[Dataset entries]
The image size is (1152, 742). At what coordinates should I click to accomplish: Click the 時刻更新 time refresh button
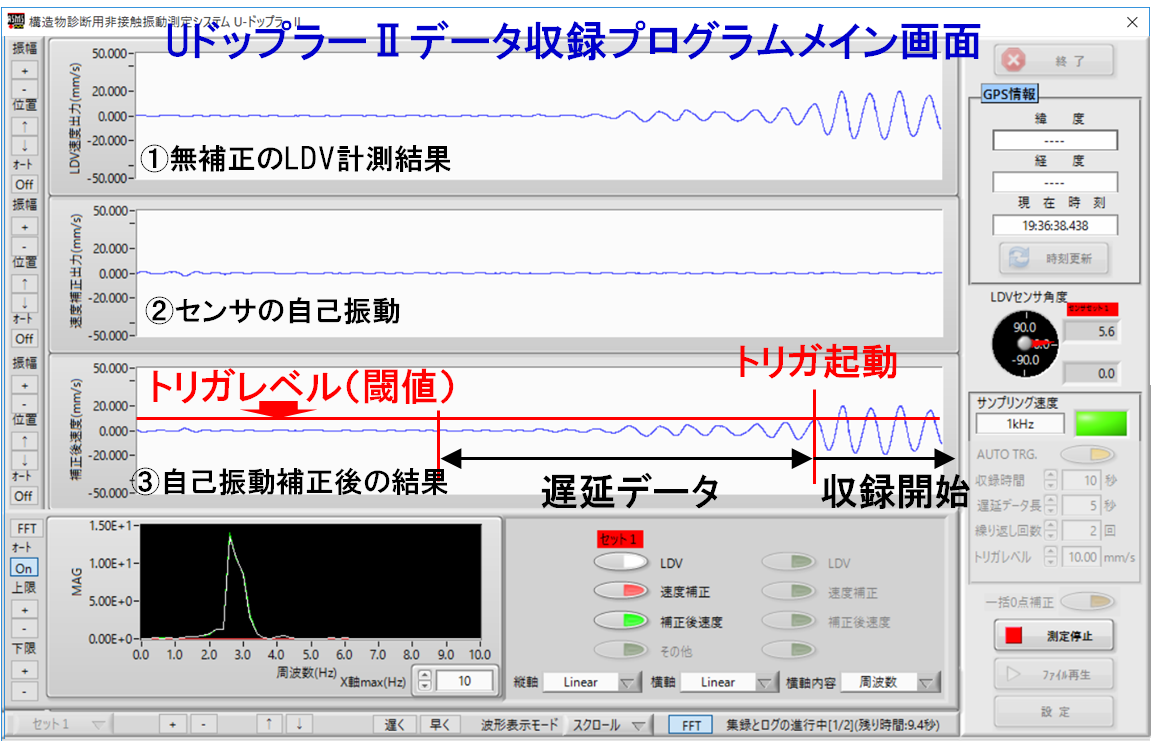1054,259
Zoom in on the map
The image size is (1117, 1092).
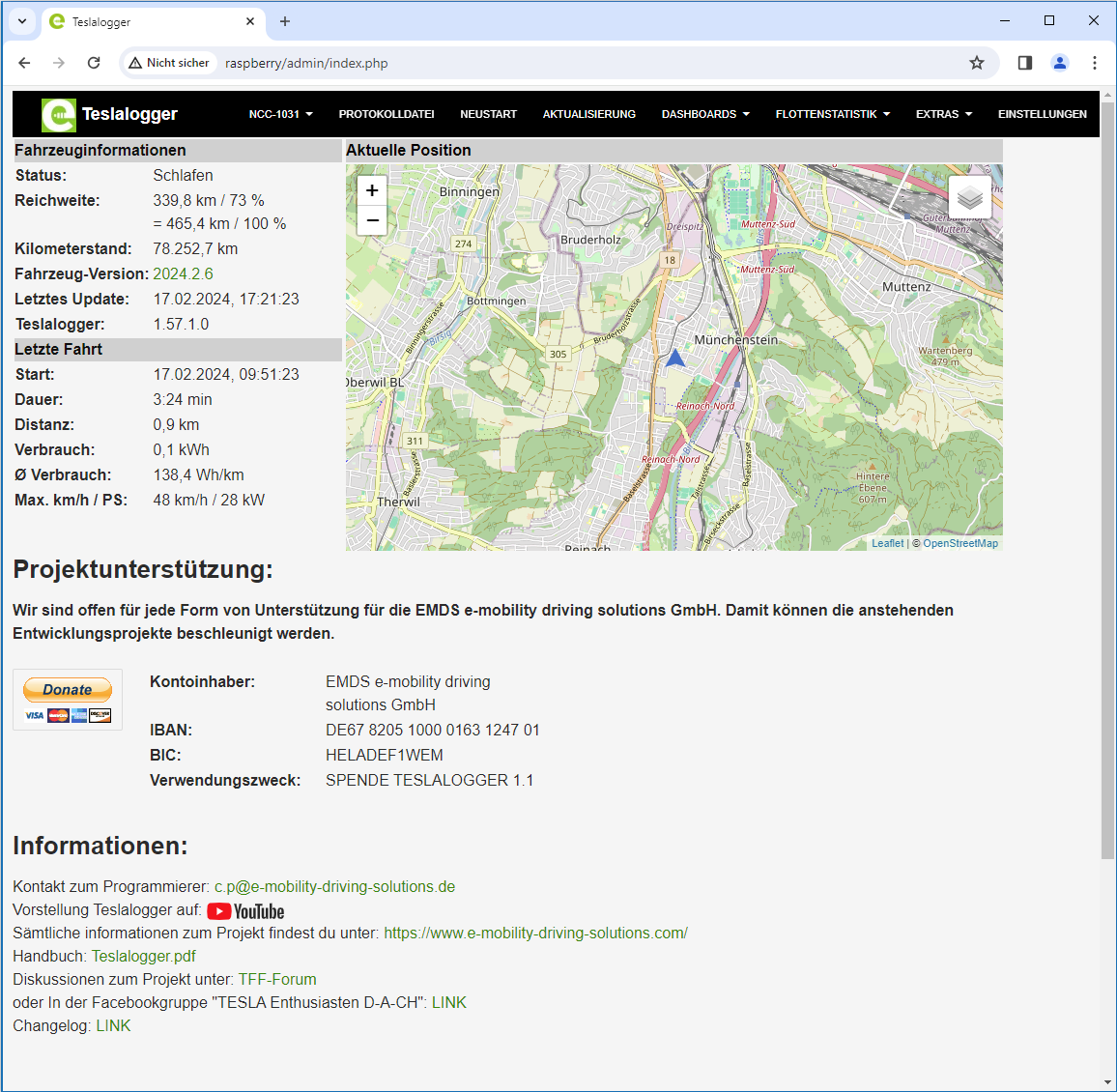[x=372, y=190]
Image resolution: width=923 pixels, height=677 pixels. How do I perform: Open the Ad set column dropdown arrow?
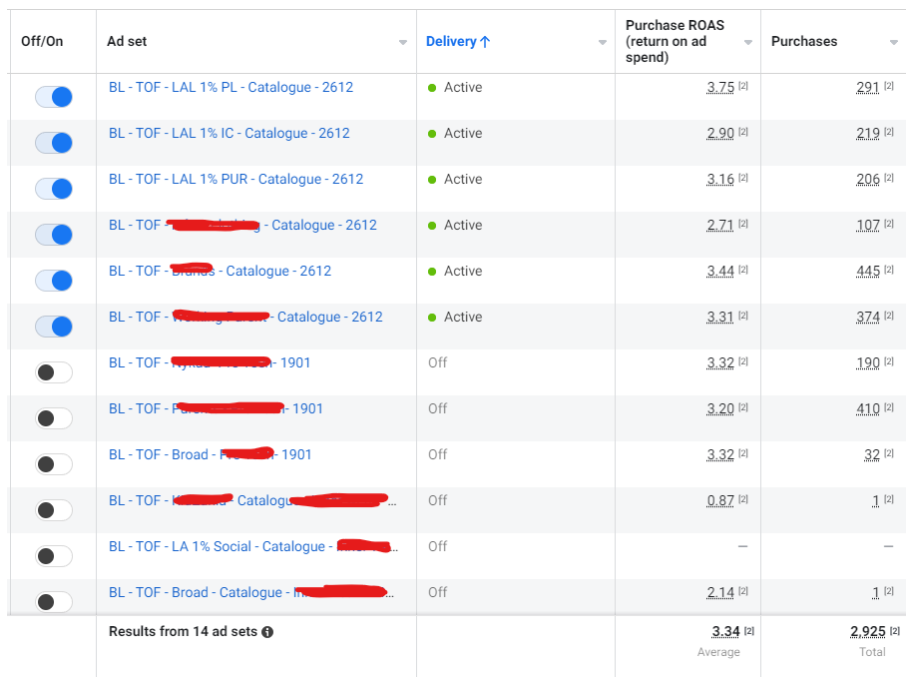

• **EXERCISE GOAL**:
Copy out all of the lines above word for word, leaving out the pictures.

• **SOLUTION BELOW**:
The image size is (1152, 742). At what coordinates should I click to accomplish: Click the 時刻更新 time refresh button
1054,259
Zoom in on the map
The image size is (1117, 1092).
[x=372, y=190]
Image resolution: width=923 pixels, height=677 pixels. How do I perform: Open the Ad set column dropdown arrow?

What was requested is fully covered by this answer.